Each record is to be duplicated exactly, with nothing added.

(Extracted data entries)
<<<<
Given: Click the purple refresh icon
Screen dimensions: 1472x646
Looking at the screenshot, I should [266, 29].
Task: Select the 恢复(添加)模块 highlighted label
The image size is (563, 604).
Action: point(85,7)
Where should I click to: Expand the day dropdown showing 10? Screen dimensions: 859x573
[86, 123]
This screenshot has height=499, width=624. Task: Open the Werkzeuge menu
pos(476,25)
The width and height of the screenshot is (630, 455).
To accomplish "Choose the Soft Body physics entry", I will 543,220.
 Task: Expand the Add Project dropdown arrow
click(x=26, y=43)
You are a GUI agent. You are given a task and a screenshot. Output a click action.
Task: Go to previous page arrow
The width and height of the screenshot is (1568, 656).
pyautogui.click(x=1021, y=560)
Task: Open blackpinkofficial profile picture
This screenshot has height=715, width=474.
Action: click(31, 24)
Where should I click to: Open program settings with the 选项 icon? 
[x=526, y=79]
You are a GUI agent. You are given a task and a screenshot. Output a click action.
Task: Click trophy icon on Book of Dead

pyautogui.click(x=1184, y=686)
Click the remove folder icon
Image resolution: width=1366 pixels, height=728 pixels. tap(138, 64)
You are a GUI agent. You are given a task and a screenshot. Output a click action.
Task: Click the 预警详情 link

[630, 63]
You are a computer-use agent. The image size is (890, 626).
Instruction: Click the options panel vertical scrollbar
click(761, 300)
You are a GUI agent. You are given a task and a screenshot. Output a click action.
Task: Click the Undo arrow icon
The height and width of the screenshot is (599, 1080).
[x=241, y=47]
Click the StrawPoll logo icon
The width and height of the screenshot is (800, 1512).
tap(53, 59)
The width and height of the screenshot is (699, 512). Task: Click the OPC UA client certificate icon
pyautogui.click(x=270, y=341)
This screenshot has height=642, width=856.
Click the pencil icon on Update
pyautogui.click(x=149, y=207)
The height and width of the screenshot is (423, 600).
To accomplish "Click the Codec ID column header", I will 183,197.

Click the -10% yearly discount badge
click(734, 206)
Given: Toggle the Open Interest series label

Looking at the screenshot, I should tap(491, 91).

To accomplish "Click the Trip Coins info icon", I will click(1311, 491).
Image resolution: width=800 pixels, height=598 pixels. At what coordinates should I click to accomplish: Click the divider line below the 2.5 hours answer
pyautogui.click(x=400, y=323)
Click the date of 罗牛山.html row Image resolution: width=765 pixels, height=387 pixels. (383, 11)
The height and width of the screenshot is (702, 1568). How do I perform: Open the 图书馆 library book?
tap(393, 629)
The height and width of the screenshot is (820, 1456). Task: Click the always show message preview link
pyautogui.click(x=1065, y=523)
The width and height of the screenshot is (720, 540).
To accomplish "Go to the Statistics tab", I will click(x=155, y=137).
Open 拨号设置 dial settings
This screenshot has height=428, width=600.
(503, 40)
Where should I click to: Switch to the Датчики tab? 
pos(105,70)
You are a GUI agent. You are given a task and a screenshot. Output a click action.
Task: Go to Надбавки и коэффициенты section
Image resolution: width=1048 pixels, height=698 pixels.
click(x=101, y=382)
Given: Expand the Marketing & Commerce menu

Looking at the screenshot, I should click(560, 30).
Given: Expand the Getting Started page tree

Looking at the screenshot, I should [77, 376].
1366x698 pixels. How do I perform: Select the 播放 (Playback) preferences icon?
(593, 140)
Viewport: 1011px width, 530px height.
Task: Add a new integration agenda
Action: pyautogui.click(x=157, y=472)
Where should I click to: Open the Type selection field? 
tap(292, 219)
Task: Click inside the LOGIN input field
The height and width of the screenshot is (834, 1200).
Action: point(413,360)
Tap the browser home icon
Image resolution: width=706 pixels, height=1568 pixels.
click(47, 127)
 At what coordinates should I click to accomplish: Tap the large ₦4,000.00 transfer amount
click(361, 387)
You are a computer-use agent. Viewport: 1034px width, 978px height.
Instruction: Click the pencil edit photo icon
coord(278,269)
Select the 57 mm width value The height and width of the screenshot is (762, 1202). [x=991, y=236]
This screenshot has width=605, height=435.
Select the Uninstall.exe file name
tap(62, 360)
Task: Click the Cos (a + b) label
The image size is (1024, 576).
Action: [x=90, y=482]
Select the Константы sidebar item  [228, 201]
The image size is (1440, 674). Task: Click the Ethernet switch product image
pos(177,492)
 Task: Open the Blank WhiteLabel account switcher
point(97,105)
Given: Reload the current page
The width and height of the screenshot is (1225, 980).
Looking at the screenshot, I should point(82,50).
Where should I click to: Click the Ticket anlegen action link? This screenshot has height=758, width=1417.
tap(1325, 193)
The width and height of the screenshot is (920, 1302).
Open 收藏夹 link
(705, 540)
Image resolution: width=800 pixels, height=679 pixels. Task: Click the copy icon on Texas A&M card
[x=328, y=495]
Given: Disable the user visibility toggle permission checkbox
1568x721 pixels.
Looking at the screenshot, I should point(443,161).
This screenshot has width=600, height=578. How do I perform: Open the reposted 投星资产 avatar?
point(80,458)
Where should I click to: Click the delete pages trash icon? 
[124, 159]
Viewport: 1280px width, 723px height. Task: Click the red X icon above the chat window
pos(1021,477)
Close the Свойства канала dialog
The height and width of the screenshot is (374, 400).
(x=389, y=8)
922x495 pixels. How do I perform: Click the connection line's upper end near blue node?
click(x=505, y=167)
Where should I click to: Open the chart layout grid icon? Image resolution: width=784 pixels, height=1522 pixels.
>>>>
* EXERCISE RESULT *
Given: Click the purple refresh icon
Screen dimensions: 1472x646
Looking at the screenshot, I should [266, 29].
Task: Select the 恢复(添加)模块 highlighted label
The image size is (563, 604).
Action: point(85,7)
Where should I click to: Expand the day dropdown showing 10? Screen dimensions: 859x573
[86, 123]
This screenshot has height=499, width=624. Task: Open the Werkzeuge menu
pos(476,25)
The width and height of the screenshot is (630, 455).
To accomplish "Choose the Soft Body physics entry", I will 543,220.
 Task: Expand the Add Project dropdown arrow
click(x=26, y=43)
You are a GUI agent. You are given a task and a screenshot. Output a click action.
Task: Go to previous page arrow
The width and height of the screenshot is (1568, 656).
pyautogui.click(x=1021, y=560)
Task: Open blackpinkofficial profile picture
This screenshot has height=715, width=474.
Action: click(31, 24)
Where should I click to: Open program settings with the 选项 icon? 
[x=526, y=79]
You are a GUI agent. You are given a task and a screenshot. Output a click action.
Task: Click trophy icon on Book of Dead

pyautogui.click(x=1184, y=686)
Click the remove folder icon
Image resolution: width=1366 pixels, height=728 pixels. tap(138, 64)
You are a GUI agent. You are given a task and a screenshot. Output a click action.
Task: Click the 预警详情 link

[630, 63]
You are a computer-use agent. The image size is (890, 626).
Instruction: Click the options panel vertical scrollbar
click(761, 300)
You are a GUI agent. You are given a task and a screenshot. Output a click action.
Task: Click the Undo arrow icon
The height and width of the screenshot is (599, 1080).
[x=241, y=47]
Click the StrawPoll logo icon
The width and height of the screenshot is (800, 1512).
tap(53, 59)
The width and height of the screenshot is (699, 512). Task: Click the OPC UA client certificate icon
pyautogui.click(x=270, y=341)
This screenshot has height=642, width=856.
Click the pencil icon on Update
pyautogui.click(x=149, y=207)
The height and width of the screenshot is (423, 600).
To accomplish "Click the Codec ID column header", I will 183,197.

Click the -10% yearly discount badge
click(734, 206)
Given: Toggle the Open Interest series label

Looking at the screenshot, I should tap(491, 91).

To accomplish "Click the Trip Coins info icon", I will click(1311, 491).
Image resolution: width=800 pixels, height=598 pixels. At what coordinates should I click to accomplish: Click the divider line below the 2.5 hours answer
pyautogui.click(x=400, y=323)
Click the date of 罗牛山.html row Image resolution: width=765 pixels, height=387 pixels. (383, 11)
The height and width of the screenshot is (702, 1568). How do I perform: Open the 图书馆 library book?
tap(393, 629)
The height and width of the screenshot is (820, 1456). Task: Click the always show message preview link
pyautogui.click(x=1065, y=523)
The width and height of the screenshot is (720, 540).
To accomplish "Go to the Statistics tab", I will click(x=155, y=137).
Open 拨号设置 dial settings
This screenshot has height=428, width=600.
(503, 40)
Where should I click to: Switch to the Датчики tab? 
pos(105,70)
You are a GUI agent. You are given a task and a screenshot. Output a click action.
Task: Go to Надбавки и коэффициенты section
Image resolution: width=1048 pixels, height=698 pixels.
click(x=101, y=382)
Given: Expand the Marketing & Commerce menu

Looking at the screenshot, I should click(560, 30).
Given: Expand the Getting Started page tree

Looking at the screenshot, I should [77, 376].
1366x698 pixels. How do I perform: Select the 播放 (Playback) preferences icon?
(593, 140)
Viewport: 1011px width, 530px height.
Task: Add a new integration agenda
Action: pyautogui.click(x=157, y=472)
Where should I click to: Open the Type selection field? 
tap(292, 219)
Task: Click inside the LOGIN input field
The height and width of the screenshot is (834, 1200).
Action: point(413,360)
Tap the browser home icon
Image resolution: width=706 pixels, height=1568 pixels.
click(47, 127)
 At what coordinates should I click to accomplish: Tap the large ₦4,000.00 transfer amount
click(361, 387)
You are a computer-use agent. Viewport: 1034px width, 978px height.
Instruction: Click the pencil edit photo icon
coord(278,269)
Select the 57 mm width value The height and width of the screenshot is (762, 1202). [x=991, y=236]
This screenshot has width=605, height=435.
Select the Uninstall.exe file name
tap(62, 360)
Task: Click the Cos (a + b) label
The image size is (1024, 576).
Action: [x=90, y=482]
Select the Константы sidebar item  [228, 201]
The image size is (1440, 674). Task: Click the Ethernet switch product image
pos(177,492)
 Task: Open the Blank WhiteLabel account switcher
point(97,105)
Given: Reload the current page
The width and height of the screenshot is (1225, 980).
Looking at the screenshot, I should point(82,50).
Where should I click to: Click the Ticket anlegen action link? This screenshot has height=758, width=1417.
tap(1325, 193)
The width and height of the screenshot is (920, 1302).
Open 收藏夹 link
(705, 540)
Image resolution: width=800 pixels, height=679 pixels. Task: Click the copy icon on Texas A&M card
[x=328, y=495]
Given: Disable the user visibility toggle permission checkbox
1568x721 pixels.
Looking at the screenshot, I should point(443,161).
This screenshot has width=600, height=578. How do I perform: Open the reposted 投星资产 avatar?
point(80,458)
Where should I click to: Click the delete pages trash icon? 
[124, 159]
Viewport: 1280px width, 723px height. Task: Click the red X icon above the chat window
pos(1021,477)
Close the Свойства канала dialog
The height and width of the screenshot is (374, 400).
(x=389, y=8)
922x495 pixels. How do I perform: Click the connection line's upper end near blue node?
click(x=505, y=167)
Where should I click to: Open the chart layout grid icon? Image resolution: width=784 pixels, height=1522 pixels.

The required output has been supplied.